Saturday, November 04, 2006

St. Petersburg: The State Hermitage Museum

Heidi is on her way to Russia right now, or at least really soon, and I am sitting here at her desk being very jealous. She gets to visit St. Petersburg, and the Hermitage, where Sokurov made my favorite film of all time, Russian Ark. The films spirals through Russian history as though through a dream, never stopping, never staying in one place. The camera work itself is a feat: the film was shot in one take, with a steadycam, a cast of hundreds, the entire Hermitage as the set, and three live orchestras. Particularly affecting are the depictions of Catherine the Great as an aging queen, still spry enough to take a run through her snow-covered gardens with a courtier supporting her, and the scene from the Second World War, with all the frames empty and on the floor, the great rooms dark and bare.

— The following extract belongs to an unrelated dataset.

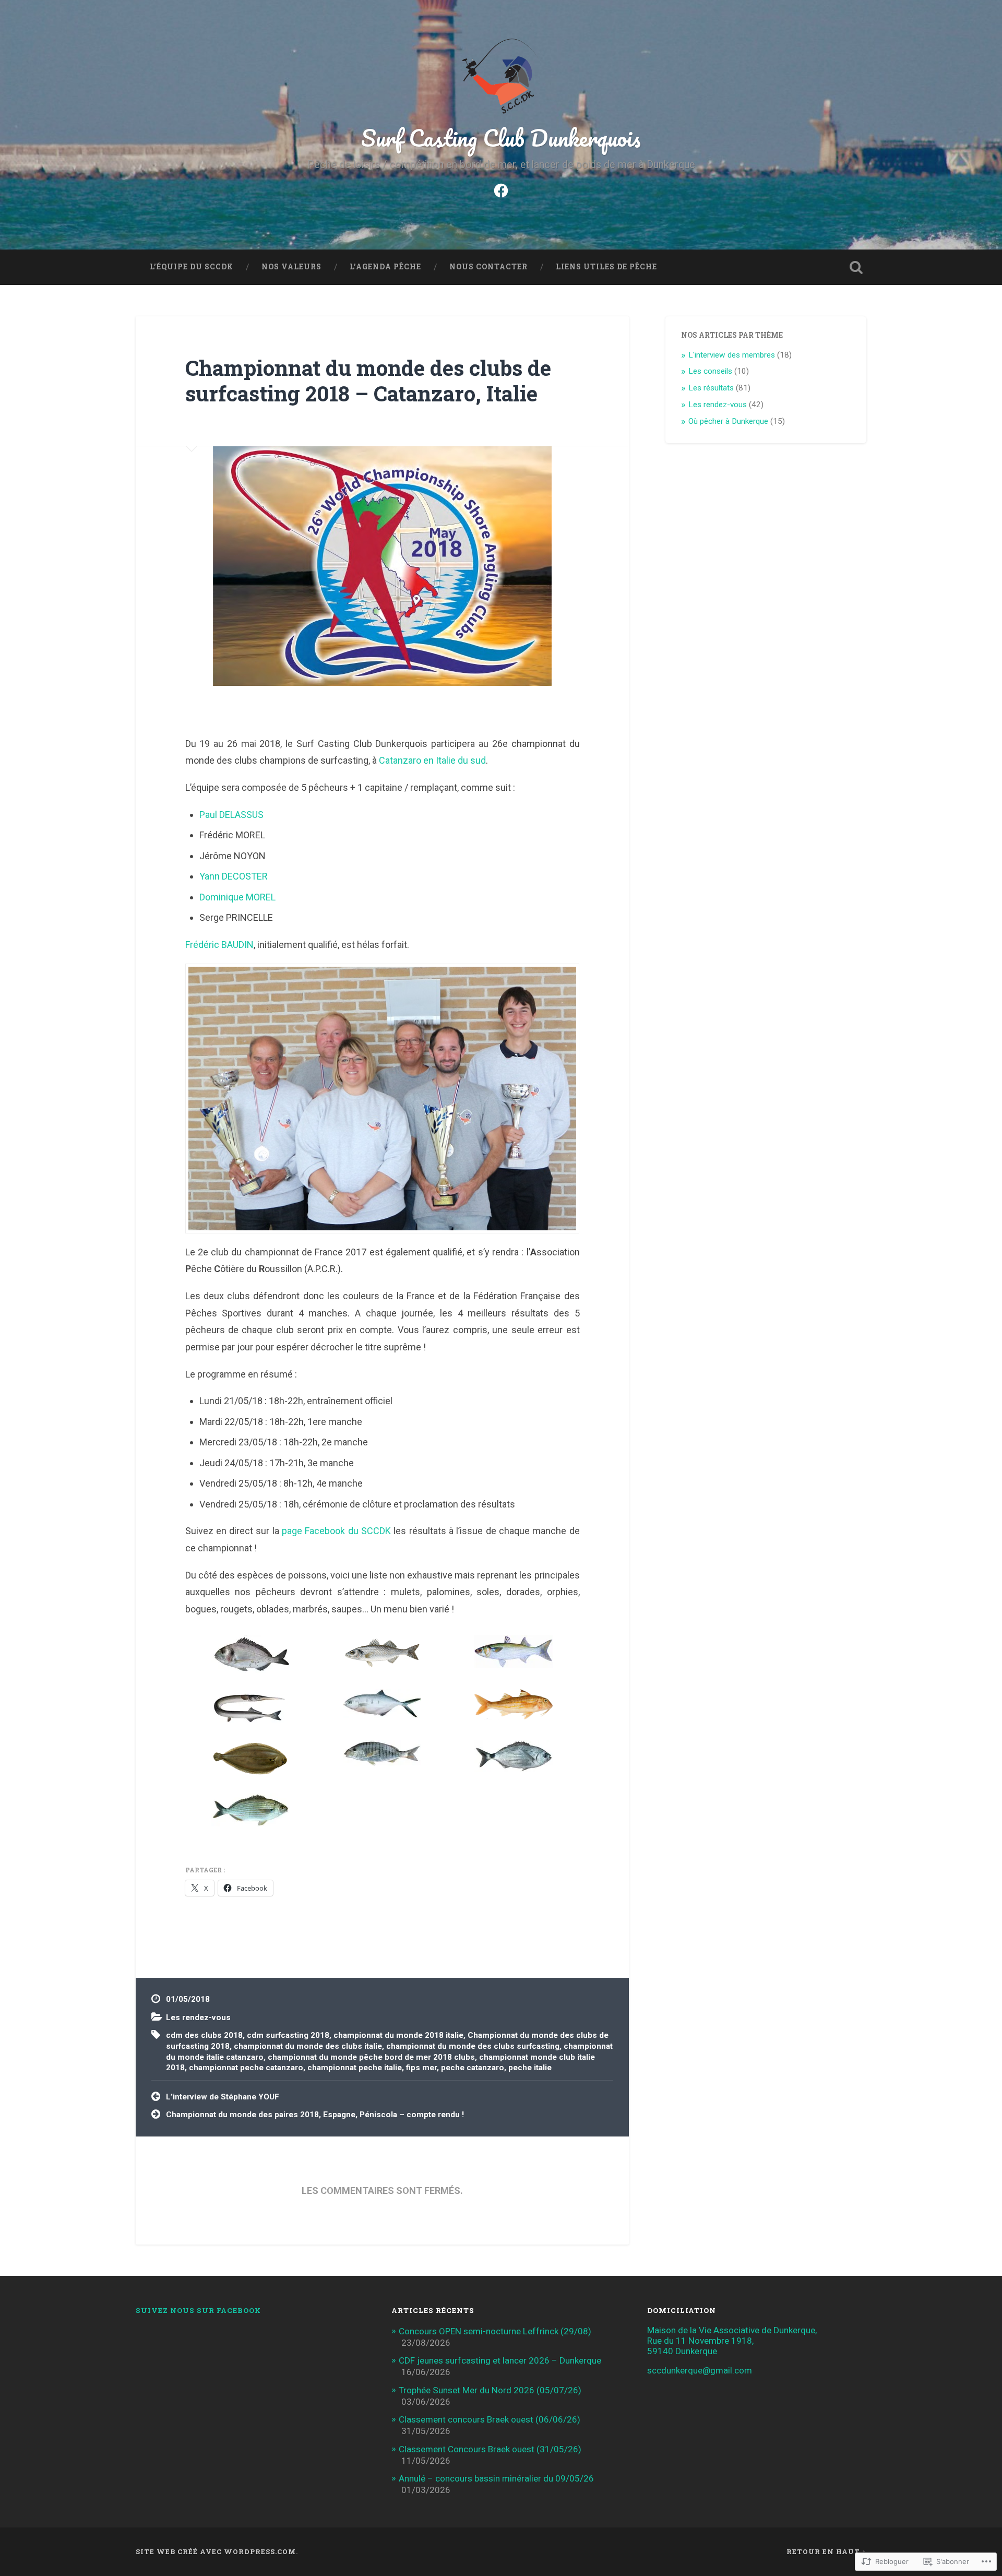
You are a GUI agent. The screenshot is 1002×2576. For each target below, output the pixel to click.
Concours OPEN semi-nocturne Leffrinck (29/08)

The Director of the Hermitage ordered everything packed up during World War II and shipped off to safety. The frames remained, however, as a sign to the Germans that Russia would be back to display the glory of its gallery once again. Debra Dean chronicles this devastating time in Russian history in her novel The Madonnas of Leningrad. In the book, Marina, a young docent at the Hermitage, helps to pack the paintings and other pieces away; at the same time, she takes daily walks through the empty rooms, remembering by sheer force of will the pictures that once hung on the walls. She is drawn to the Madonnas in particular; I, on the other hand, wish I could see in person Fragonard's The Stolen Kiss, or any of the Poussin paintings they hold. More than that, I simply wish I sould walk those halls and see the mouldings, the staircases, the gardens.

I'll most likely never make it to Russia, and that saddens me to no end.